Minister for Regional Economic Development Shane Jones has told West Coast councils that DOC stewardship land will be open for business if New Zealand First has any say in it after the election.
Jones spoke to the region's mayors and chairs in a video conference meeting last week.
Council chairman Allan Birchfield said the minister had dashed any hopes of making the land available for coal or gold mining while the Green Party was part of the coalition.
"There is huge opportunity there for the coast and for the New Zealand economy and it's going to waste at the moment," Birchfield said.
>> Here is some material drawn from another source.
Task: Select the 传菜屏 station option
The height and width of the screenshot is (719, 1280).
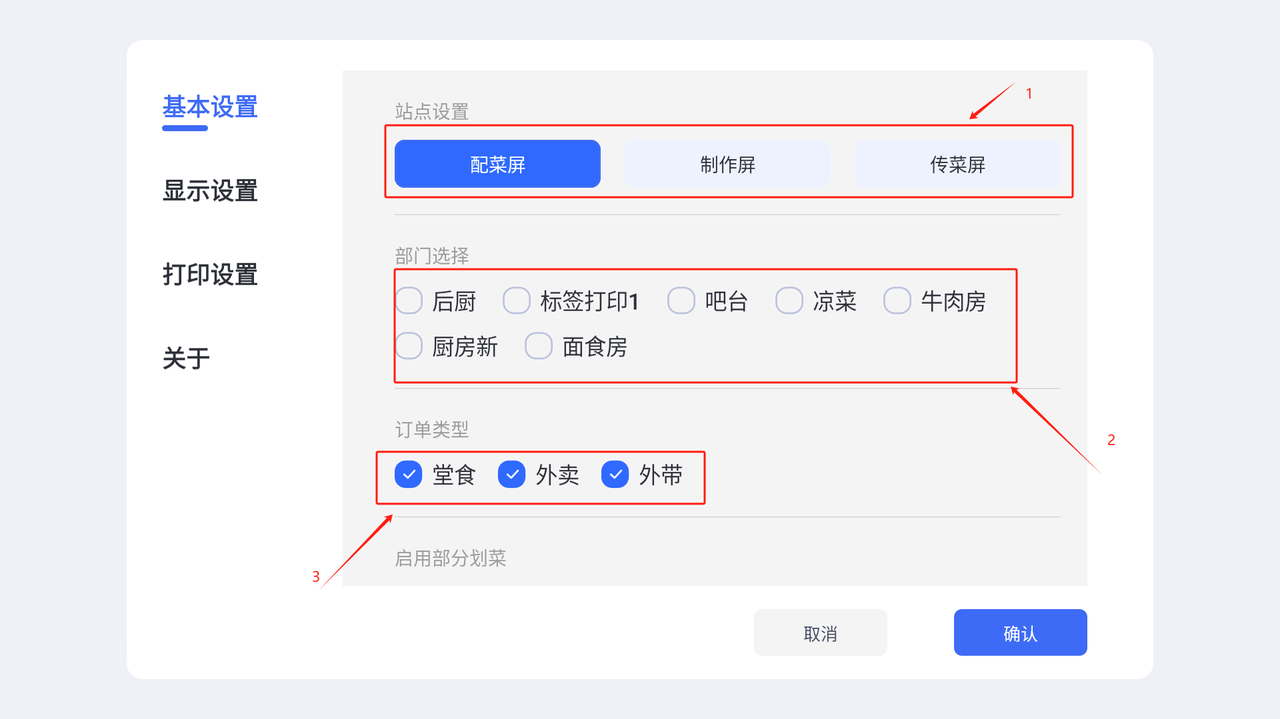Action: tap(957, 164)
He told a regional council meeting that in the 10 years to 2018, 854,000 ounces of gold, worth $2.3 billion had been recovered (from alluvial claims) on the West Coast.
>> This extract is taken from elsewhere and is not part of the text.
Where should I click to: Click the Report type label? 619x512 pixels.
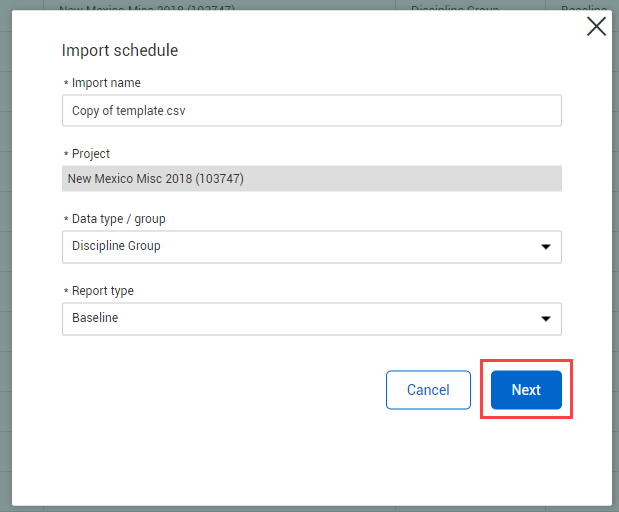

In the same decade, 21-million tonnes of coal, worth $5b had been mined.
"There is so much more out there and it could be replacing the losses we are seeing in tourism," Birchfield said after the meeting.
The Greymouth Star asked Jones if there was any hope the government might carry out the long-awaited review of stewardship land, given the impact of Covid-19 on the country's economy.
"I told the mayors there was zero chance of any part of the DOC estate being open to extractive industries under the configuration of parties now in government," Jones said.
"I am immensely frustrated by the way stewardship land has been deified by the Green lobby.
"Vast tracts of it are overrun by vermin and rodents and weeds ... it was never meant to be treated as part of the core DOC estate."
That could change if New Zealand First was fortunate enough to get back into government, after the next election, Jones said.
"If we are blessed with the opportunity to create another government, NZ First will be pushing for extractive industries to occupy a very important position, post-Covid, because we have to create jobs and generate overseas income."
The conservation lobby might point to the regenerating forest that had sprung up on some stewardship land since 1987 when it was dumped on DOC because no one wanted it, the minister said.
"The people who want this land to retain its vague, indeterminate status are opposed to development and hoping the regen will solve the problem. But I've got news for them.
"If 200 to 300 New Zealanders are out of work and I am blessed with a chance to come back, we will be opening up that stewardship land to people who can set up sustainable extractive businesses and employ others."